== PROBLEM REQUIREMENTS ==
Please print the line that holds "You are a computer-use" and each line after it to the end of the data, word for word, without any pictures.

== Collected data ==
####
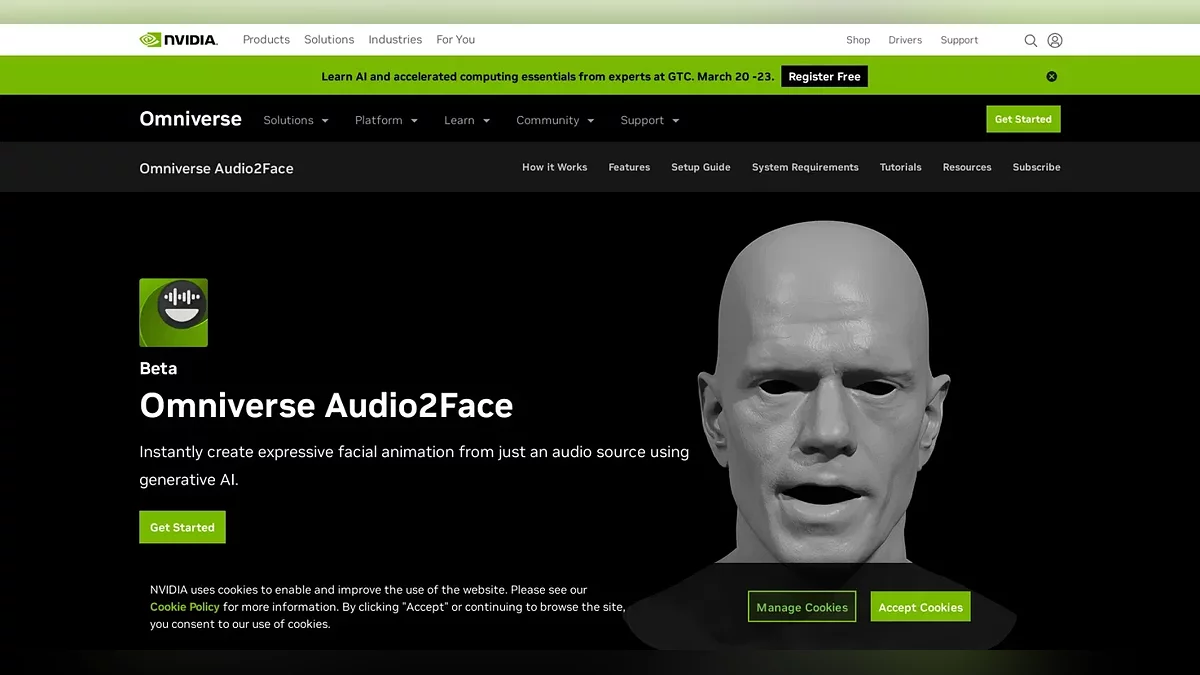The image size is (1200, 675).
Task: Click the NVIDIA logo
Action: (178, 40)
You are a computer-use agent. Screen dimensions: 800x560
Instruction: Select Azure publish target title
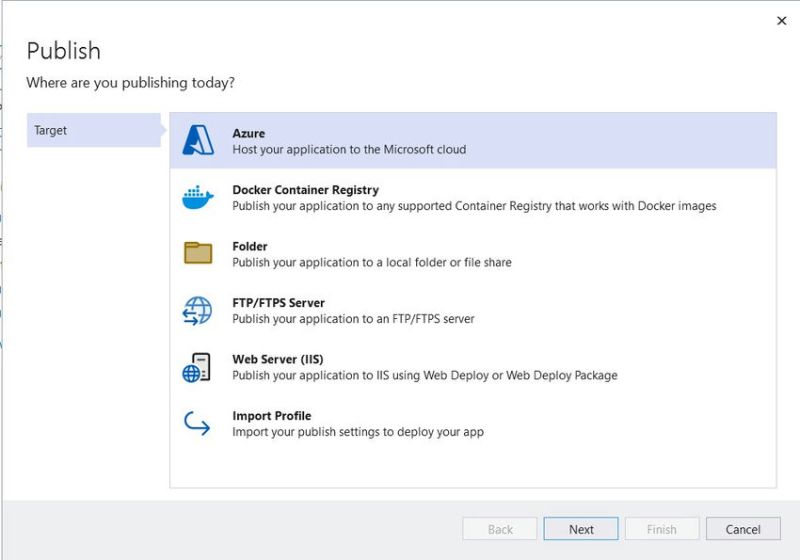(248, 133)
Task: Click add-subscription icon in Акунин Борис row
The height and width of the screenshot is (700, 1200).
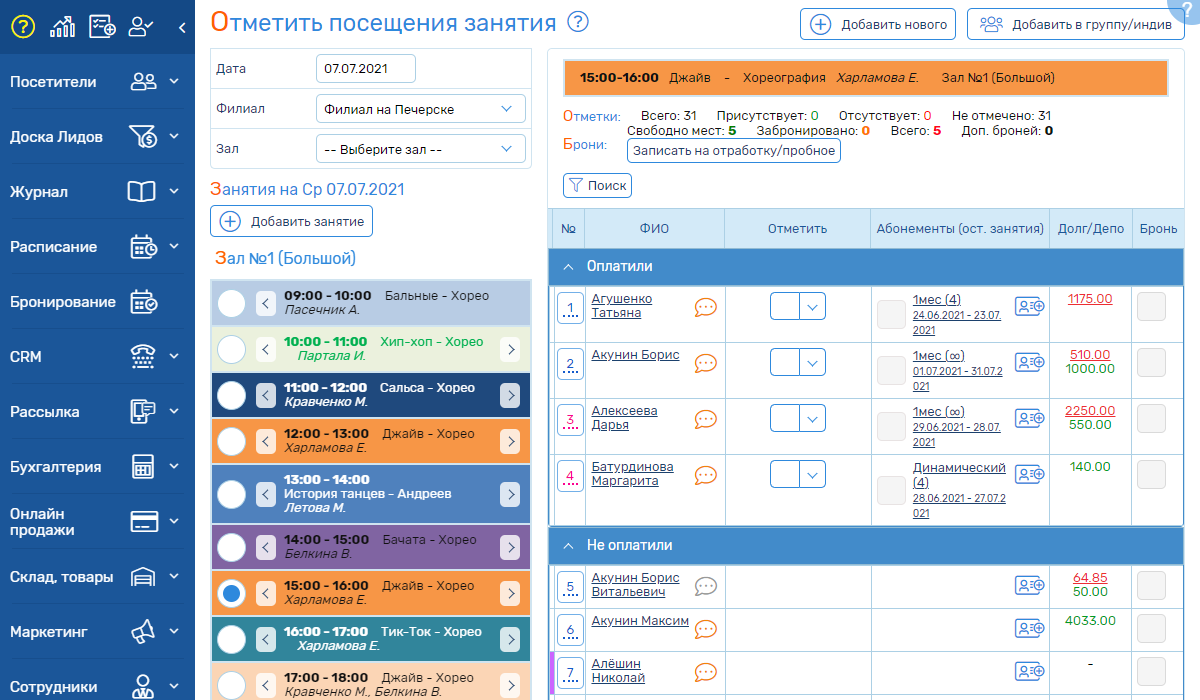Action: click(x=1029, y=362)
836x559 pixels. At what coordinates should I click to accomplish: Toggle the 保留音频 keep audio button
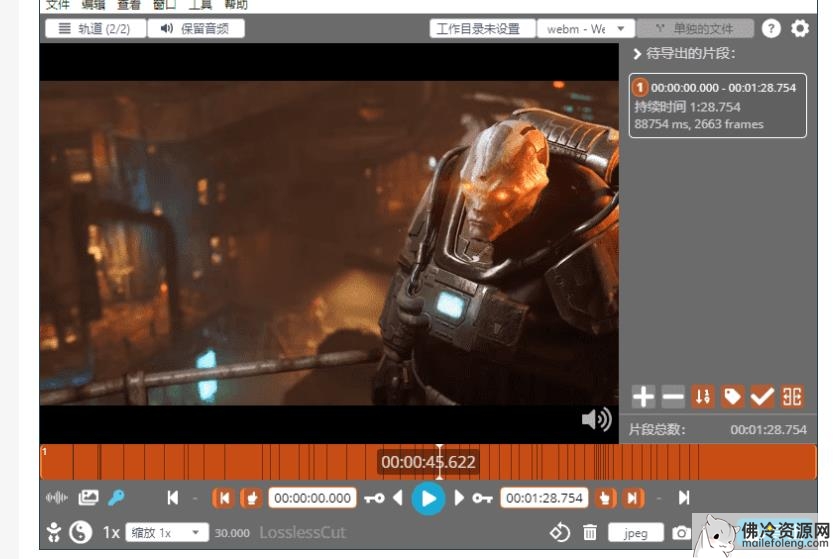click(196, 28)
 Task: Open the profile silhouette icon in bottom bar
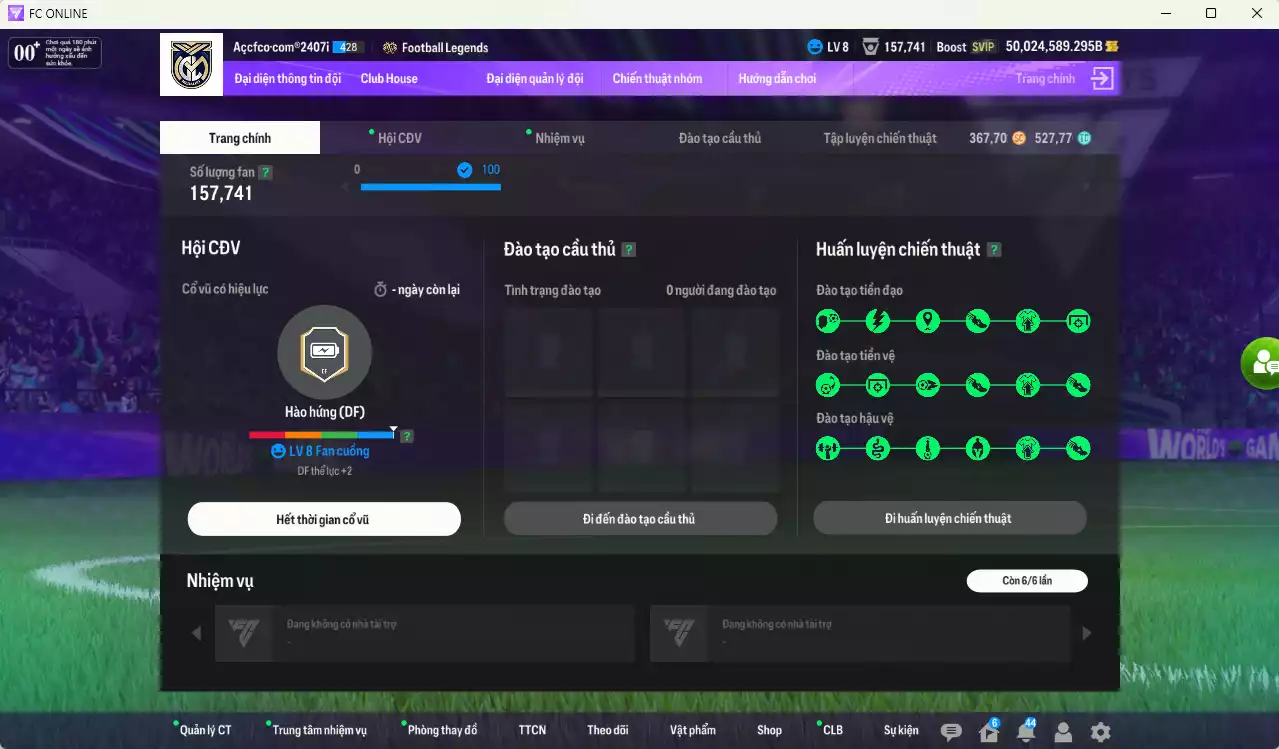(1063, 732)
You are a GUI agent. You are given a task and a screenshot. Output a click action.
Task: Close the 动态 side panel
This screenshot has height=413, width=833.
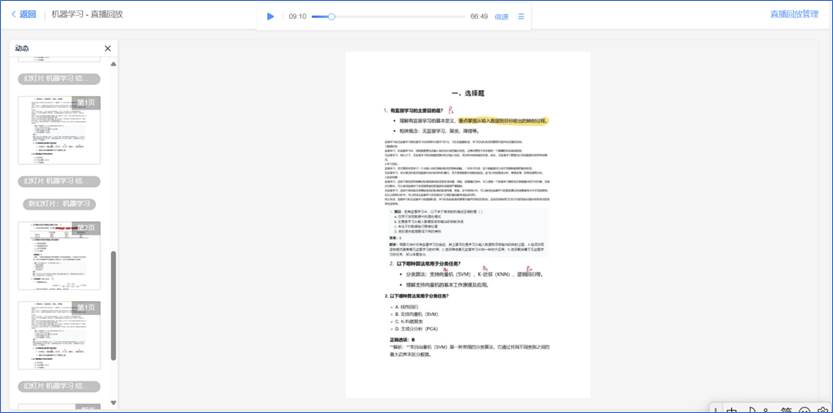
####
== RESPONSE TO THIS EXERCISE ==
You are a computer-use agent. Screen dimensions: 800x560
Instruction: Select Azure publish target title
(248, 133)
Task: Click add-subscription icon in Акунин Борис row
The height and width of the screenshot is (700, 1200).
Action: click(x=1029, y=362)
836x559 pixels. At what coordinates should I click to accomplish: Toggle the 保留音频 keep audio button
click(196, 28)
 Task: Open the profile silhouette icon in bottom bar
(1063, 732)
You are a GUI agent. You are given a task and a screenshot. Output a click action.
Task: Close the 动态 side panel
This screenshot has height=413, width=833.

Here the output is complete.